表2 应用MALDI-TOF MS检测革兰阴性杆菌β内酰胺酶活性
CAMARA等[18]在含氨苄西林的LB肉汤中培养耐药大肠埃希菌,通过甲酸和异丙醇裂解提取细菌蛋白质,将上清液点样至靶板,干燥后再点样基质芥子酸 (sinapic acid, SA),采用MALDI -TOF MS检测发现在29 ku处存在特征质谱峰,通过PMF分析验证该峰为β内酰胺酶。PAPAGIANNITSIS等[19]应用MALDI-TOF MS检测产头孢菌素酶弗氏枸橼酸杆菌的提取物,发现在39 850 u处有特异性质谱峰,经PMF分析确证为CMY-2型头孢菌素酶。LAU等[20]利用MALDI -TOF MS检测产碳青霉烯酶的肺炎克雷伯菌存在11 109 u特征质谱峰,经PMF分析鉴定为blaKPC型碳青霉烯酶,由于肺炎克雷伯菌pKpQIL质粒上的blaKPC基因与Tn4401转位子相连,可将blaKPC基因通过质粒转移接合至大肠埃希菌DH10B,采用MALDI -TOF MS和DNA序列分析均能证明发生转移结合的大肠埃希菌存在11 109 u特征性质谱峰和Tn4401转位子。
1.3 β内酰胺酶基因的SNP测序
PUSCH等[21]建 立 了 以MALDI-TOF MS为基础的单核苷酸多态性(single nucleotide polymorphism,SNP)基因分型方法:首先通过PCR扩增出一段含有SNP的DNA(SNP位点前后各50 bp左右),用SNP酶去除掉PCR体系中剩余的脱氧核糖核苷三磷酸(dNTP)和引物;再加入单碱基延伸引物,其3'末端碱基紧挨SNP位点,采用4种ddNTP替代dNTP;然后探针在SNP位点处仅延伸一个碱基,连接上的ddNTP与SNP位点的等位基因对应;最后应用MALDI-TOF MS检测延伸产物与未延伸引物间的分子量差异,确定该位点处碱基,能够推测DNA碱基序列的变化。
有相关研究报道[22-23],基于MALDI-TOF MS 的SNP测序技术能清楚区分细菌质粒携带的β内酰胺酶基因上位点突变的质谱峰差异,从而准确检测大肠埃希菌的SHV型和TEM型β内酰胺酶基因。
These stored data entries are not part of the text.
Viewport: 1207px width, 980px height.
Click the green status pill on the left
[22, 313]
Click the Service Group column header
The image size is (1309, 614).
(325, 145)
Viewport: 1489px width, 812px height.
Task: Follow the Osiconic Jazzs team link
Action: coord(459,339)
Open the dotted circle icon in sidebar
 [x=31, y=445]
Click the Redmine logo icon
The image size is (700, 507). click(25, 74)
基于MALDI-TOF MS的SNP测序是一种快速检测β内酰胺酶基因的新方法,其检测结果高度可靠、试剂成本低、适合于自动化操作且在一次实验中可检测多位点突变。
2 应用MALDI-TOF MS检测膜孔蛋白
革兰阴性细菌的外膜上存在多种外膜蛋白(outer membrane protein, Omp),其中膜孔蛋白(porin)对抗生素具有选择通透性。若膜孔蛋白结构发生改变或者缺失,外膜通透性减弱,运输至细菌壁膜间隙的β内酰胺类抗生素大量减少,使细菌对抗生素耐药。
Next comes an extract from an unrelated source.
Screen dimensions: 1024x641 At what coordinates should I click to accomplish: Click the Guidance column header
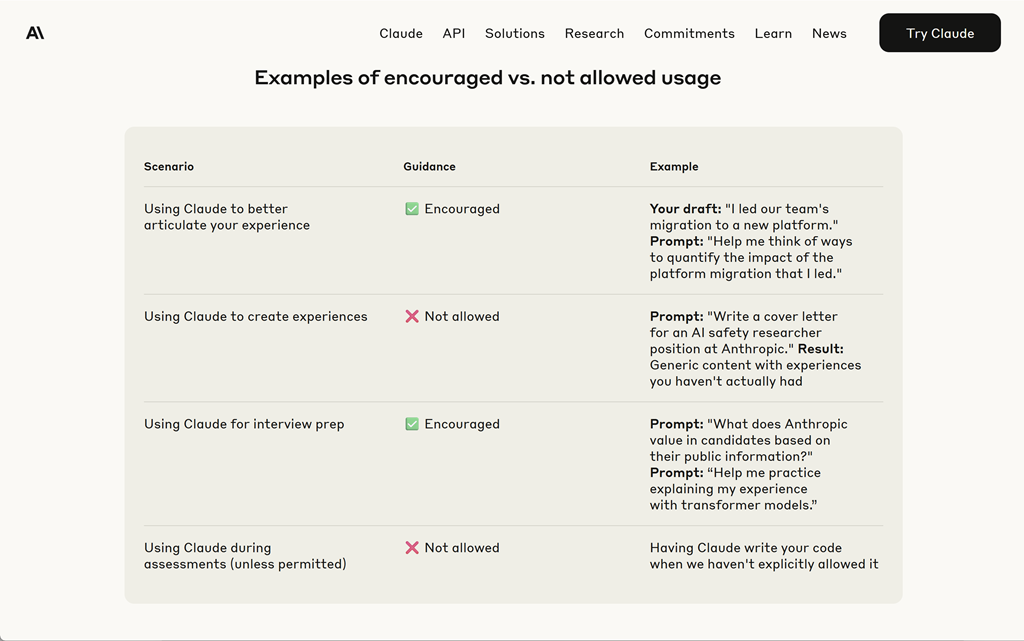[x=429, y=166]
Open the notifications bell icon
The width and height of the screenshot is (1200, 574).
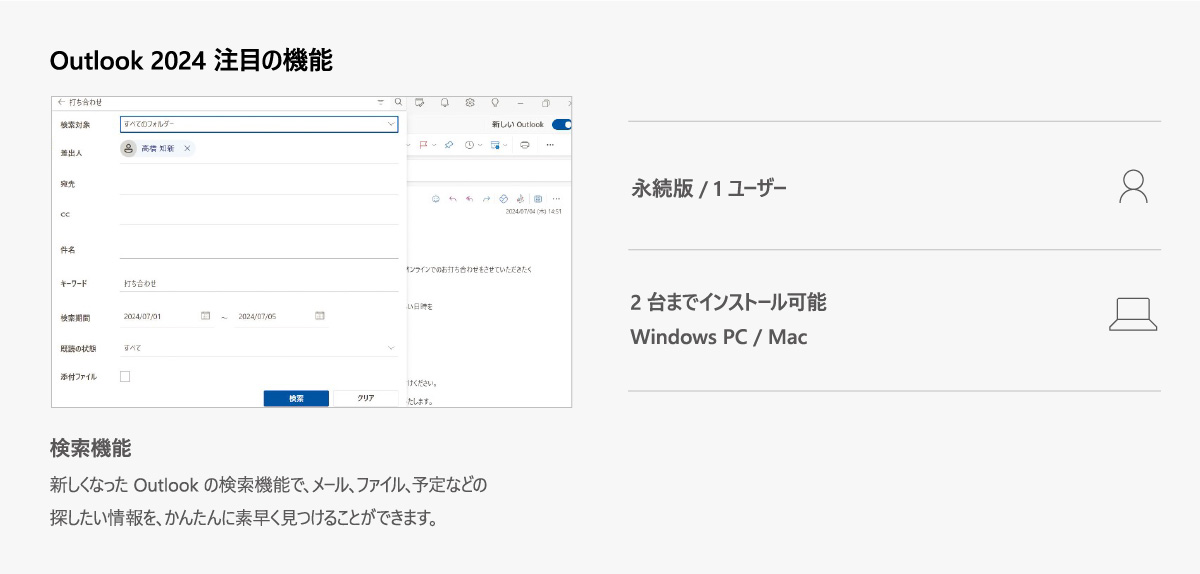pos(444,102)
PMF是一种直接、有效的蛋白质组鉴定技术,近年来质谱技术已经应用于细菌外膜蛋白质组研究[24]。通常采用SDS-PAGE或2-DE电泳分离细菌外膜蛋白,切取凝胶中目的蛋白条带,胰蛋白酶解蛋白质并纯化肽段,再进行质谱仪检测,最后在Mascot数据库中检索PMF代表的膜孔蛋白组分。应用质谱仪检测不同革兰阴性杆菌的膜孔蛋白的结果如表3所示[25-27]。最新一项研究建立了应用MALDI-TOF MS快速检测大肠埃希菌与肺炎克雷伯菌膜孔蛋白的方法,结果表明肺炎克雷伯菌质谱图中38 ku和36 ku处峰缺失,与SDS-PAGE上42 ku的OmpK36 ku和40 ku的OmpA条带缺失相对应;大肠埃希菌质谱图中38 ku、37 ku和35 ku处峰缺失,与SDS-PAGE上41 ku的OmpC、40 ku的OmpF和38 ku的OmpA条带缺失相对应[28]。该方法简化了操作流程,且分辨率较高,可用于细菌膜孔蛋白缺失的快速筛查。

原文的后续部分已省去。